Ses sculptures ont connu un succès fulgurant dans le monde entier : Johans Lamic expose ses œuvres dans de nombreuses villes aux États-Unis, en Allemagne, en Autriche, en Suisse et même à Dubaï. Il a entrepris de créer neuf éditions comprenant chacune onze exemplaires.

Inspiration :

Inspiration :

Johans Lamic conçoit ses sculptures dans les couleurs de voitures de course célèbres. Celle-ci est inspirée de la Porsche 917/20 rose de 1971.

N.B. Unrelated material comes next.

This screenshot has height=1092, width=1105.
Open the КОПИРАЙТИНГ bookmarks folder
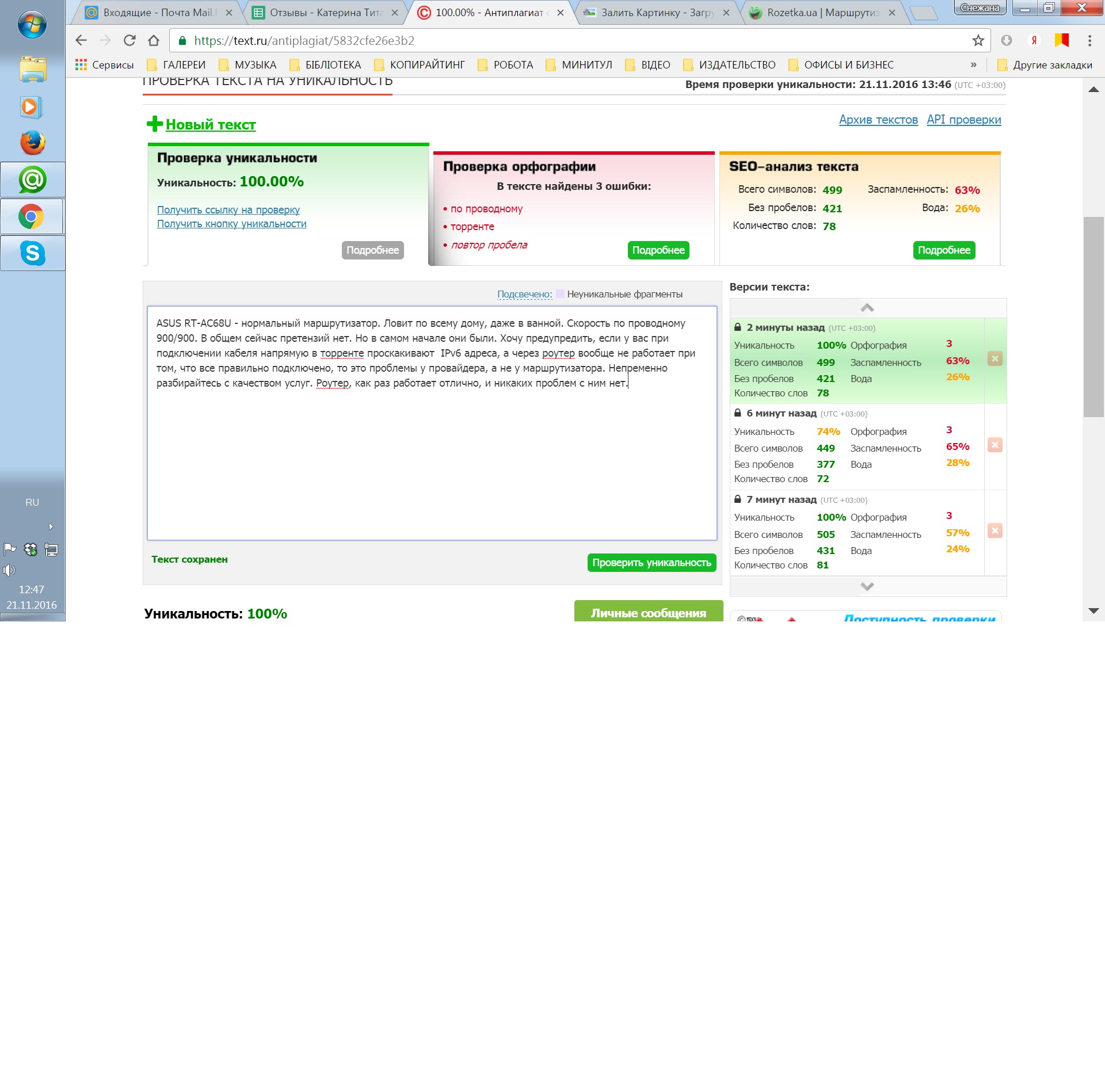tap(420, 64)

Entre deux vols professionnels et deux créations artistiques, il sait également profiter de sa Targa Stone Grey : « J’aime la sensation de liberté à l’intérieur du cabriolet, le parfum des pins dans la serra de Tramuntana sur Majorque, et les routes en lacets. » Les trajectoires sinueuses, il les connait bien d’ailleurs. Né à Paris, il a grandi en Guadeloupe et s’est découvert une passion pour le basket-ball. À la fin de sa scolarité, il quitte les Caraïbes pour s’installer en France où il commence une carrière de basketteur professionnel. En parallèle, il étudie le droit pendant quelques semestres, avant de se réorienter et devenir directeur régional marketing et commercial pour le sud-est de la France dans une entreprise d’électronique. Avec son salaire, il s’offre ses premières heures de vol, dévore des livres sur l’aviation et la théorie du vol, et s’entraîne chez lui avec un programme de simulation de vol. Vers 25 ans, il entame une formation de pilote, effectue des vols en Turquie, au Rwanda et au Congo, et devient pilote. Il a choisi Londres-Heathrow comme point d’attache professionnel, et Majorque comme terre d’adoption, tandis que ses envolées artistiques le conduisent aux quatre coins de la planète – et sa curiosité sans doute vers le prochain grand virage de sa vie.